--- START ---
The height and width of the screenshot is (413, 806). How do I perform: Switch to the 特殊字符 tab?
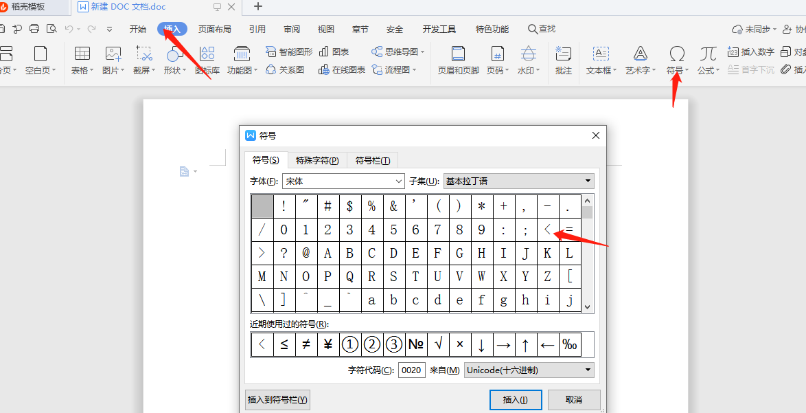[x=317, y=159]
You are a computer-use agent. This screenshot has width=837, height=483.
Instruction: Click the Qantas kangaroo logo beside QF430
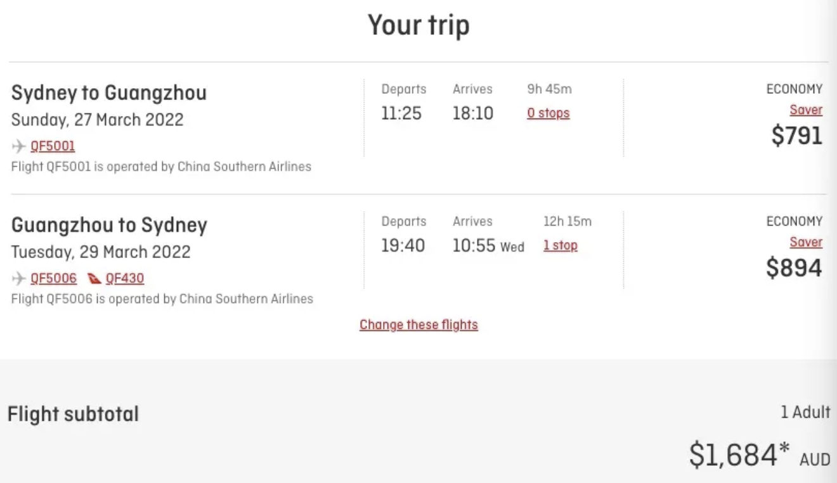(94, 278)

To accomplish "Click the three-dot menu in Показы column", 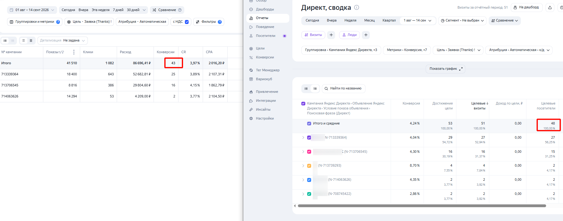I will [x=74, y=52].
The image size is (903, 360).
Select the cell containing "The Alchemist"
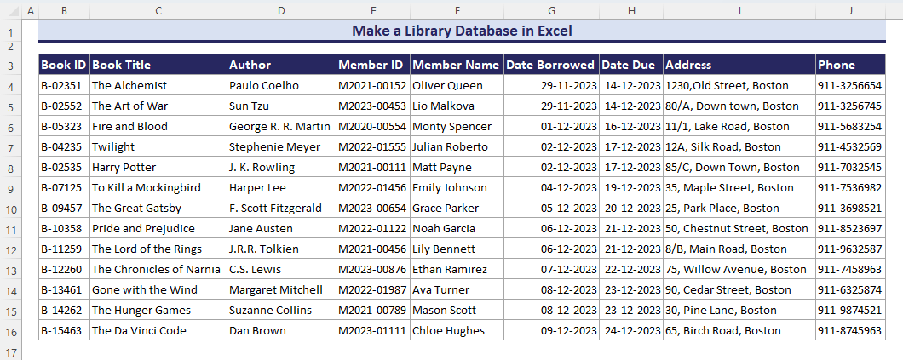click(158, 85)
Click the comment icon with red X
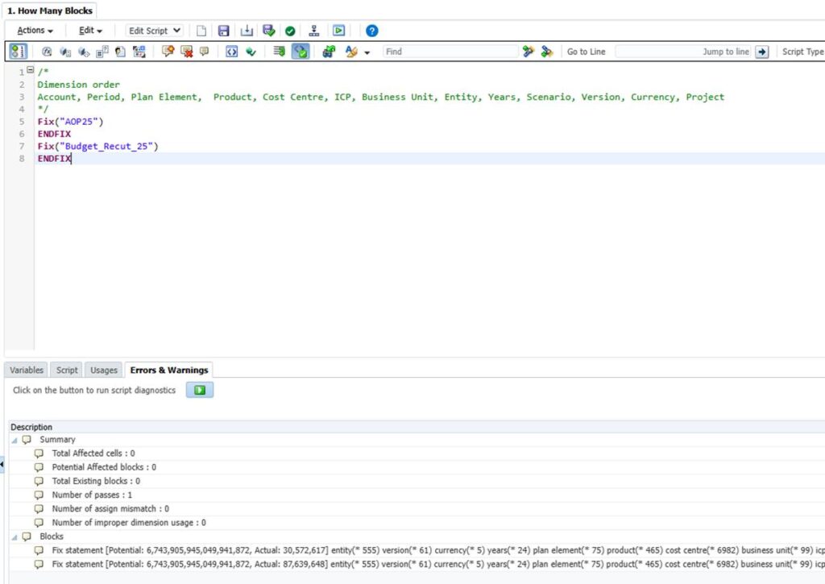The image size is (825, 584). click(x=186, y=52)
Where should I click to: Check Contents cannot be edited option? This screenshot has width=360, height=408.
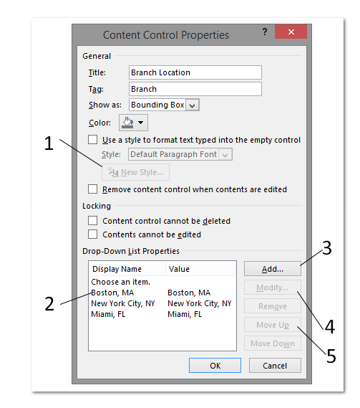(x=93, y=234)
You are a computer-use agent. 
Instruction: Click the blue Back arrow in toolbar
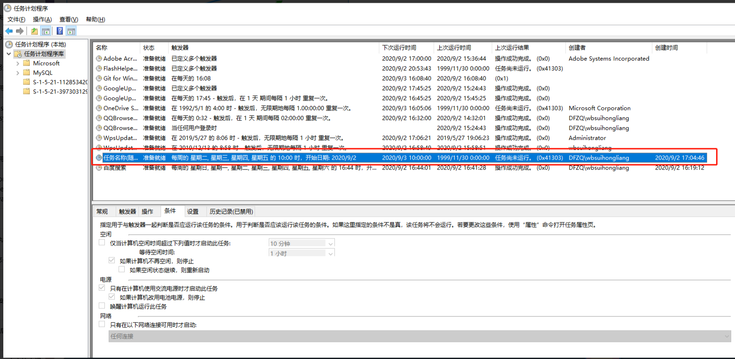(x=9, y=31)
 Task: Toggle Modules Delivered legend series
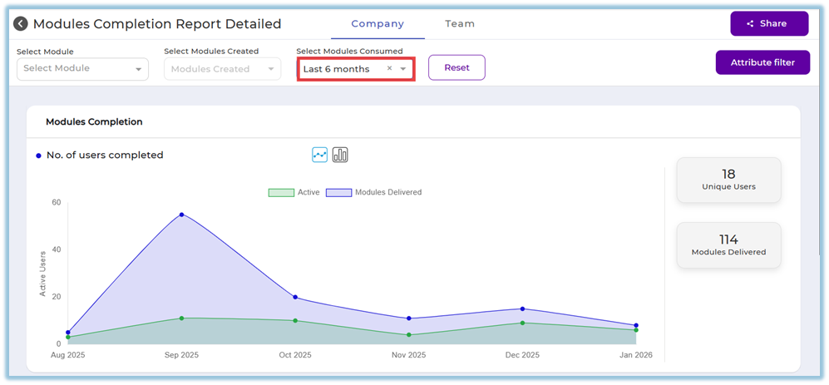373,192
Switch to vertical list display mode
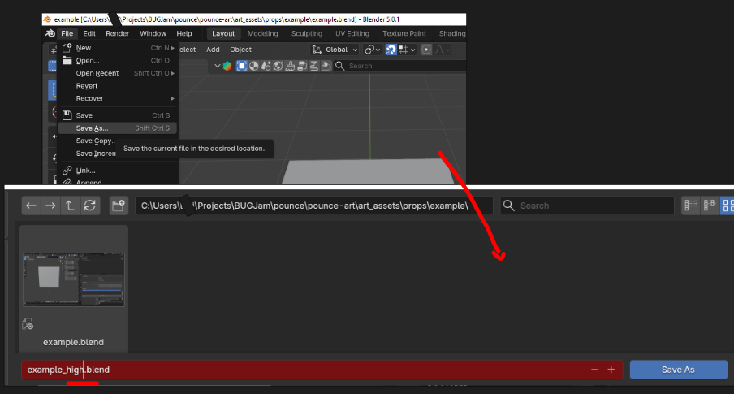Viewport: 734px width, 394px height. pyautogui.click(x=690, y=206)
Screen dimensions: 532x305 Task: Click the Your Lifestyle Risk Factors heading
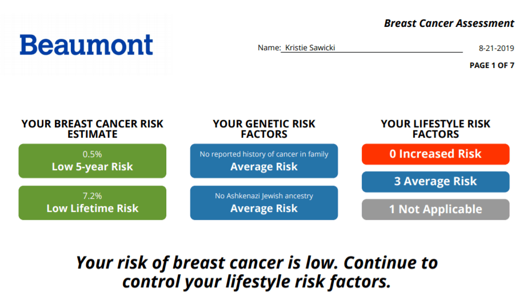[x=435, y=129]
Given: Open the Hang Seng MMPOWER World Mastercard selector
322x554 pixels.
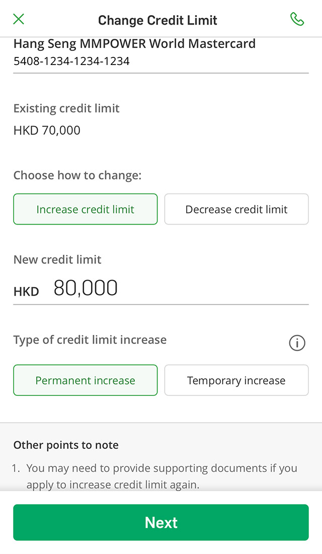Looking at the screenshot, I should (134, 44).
--- END ---
--- START ---
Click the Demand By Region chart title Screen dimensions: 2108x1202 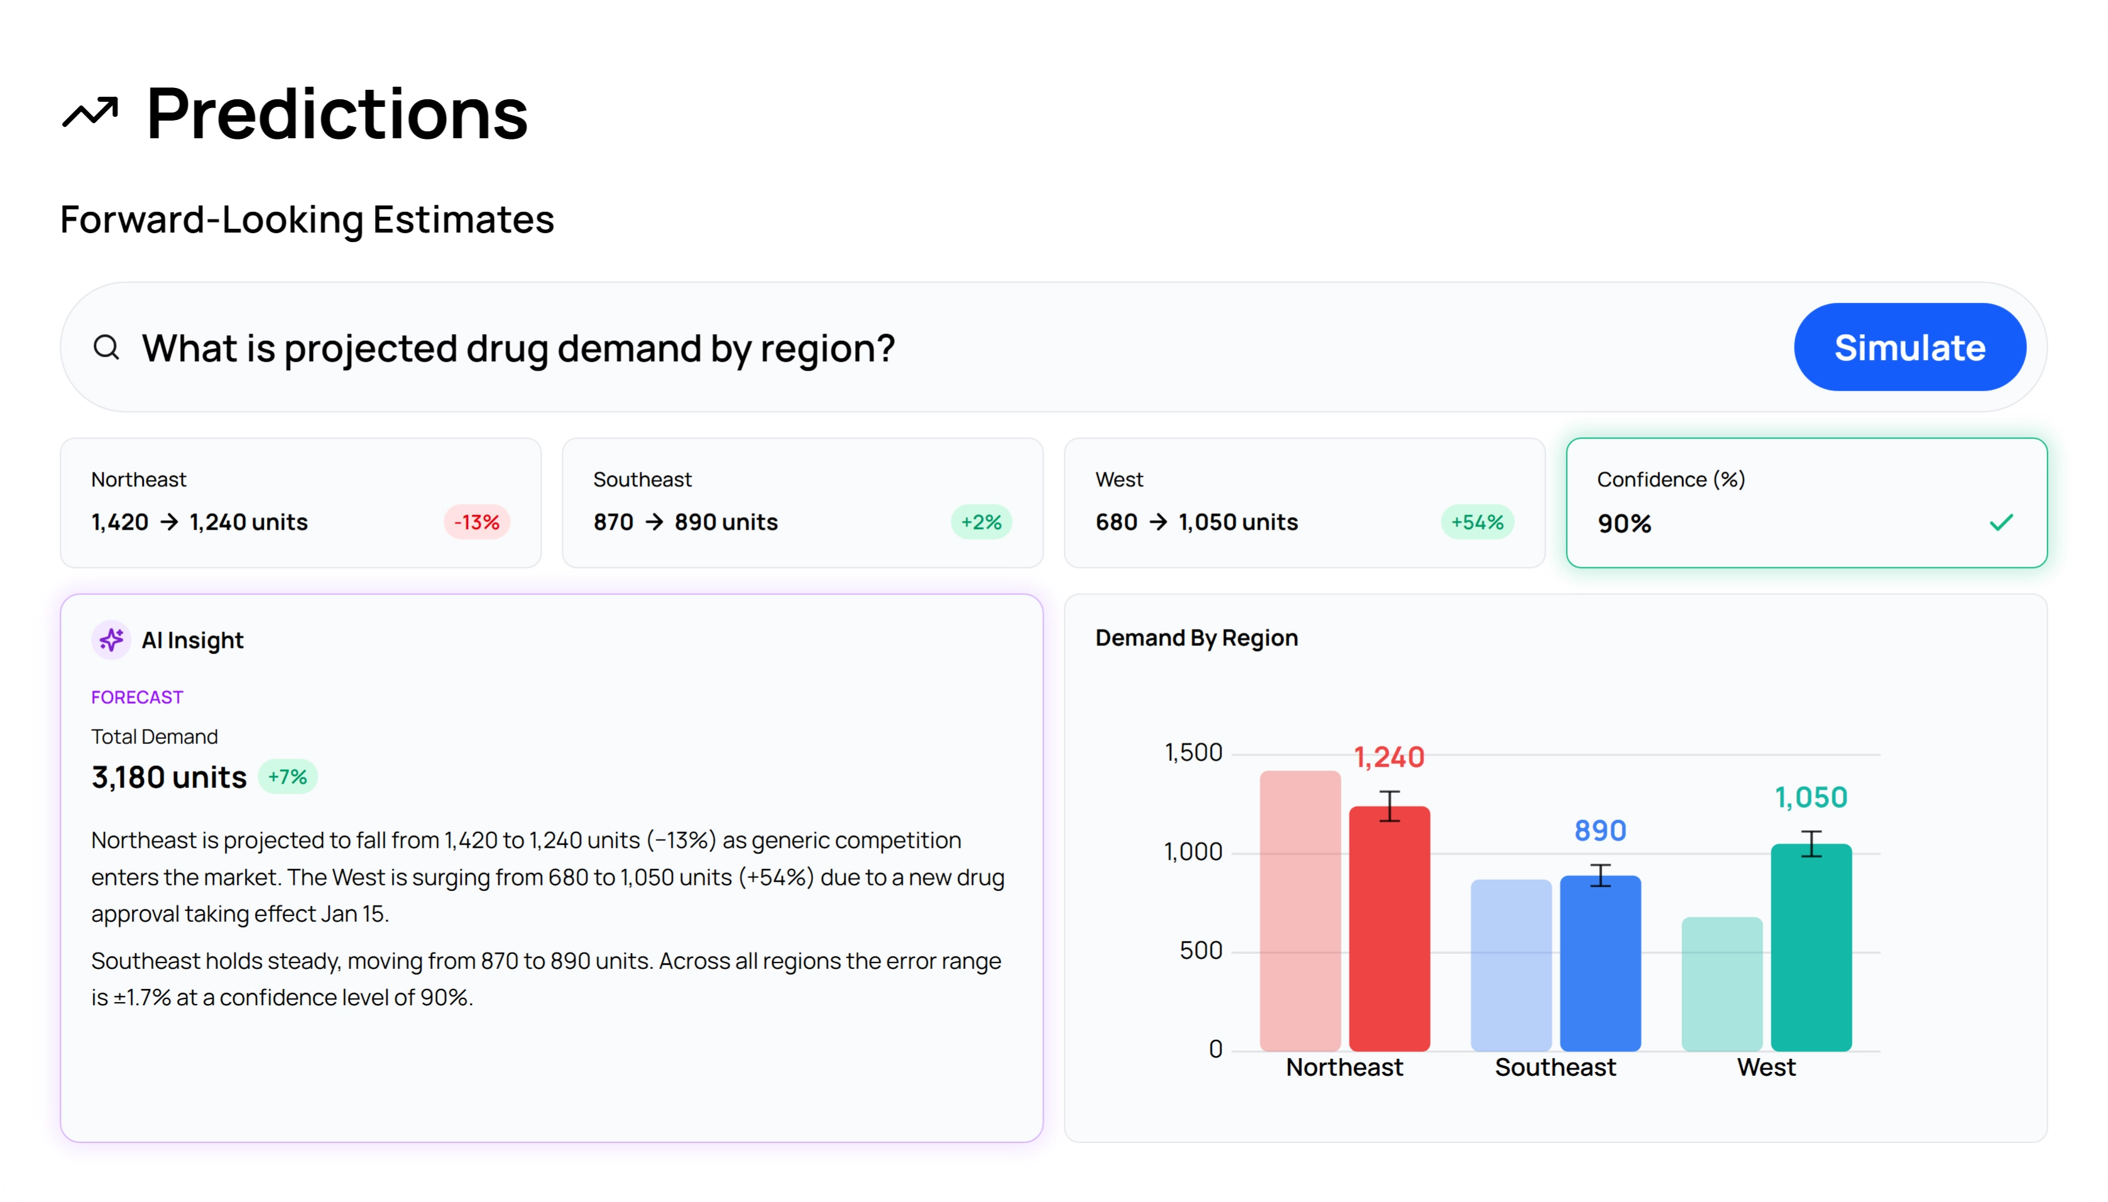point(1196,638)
--- END ---
--- START ---
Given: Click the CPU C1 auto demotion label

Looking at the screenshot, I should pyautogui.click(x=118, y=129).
--- END ---
Please identify every line in the data above that contains the string "Given", matching case exactly, and copy each of those lines in full.

**SOLVED PROBLEM**
Given: Open the Hang Seng MMPOWER World Mastercard selector
Given: Click the CPU C1 auto demotion label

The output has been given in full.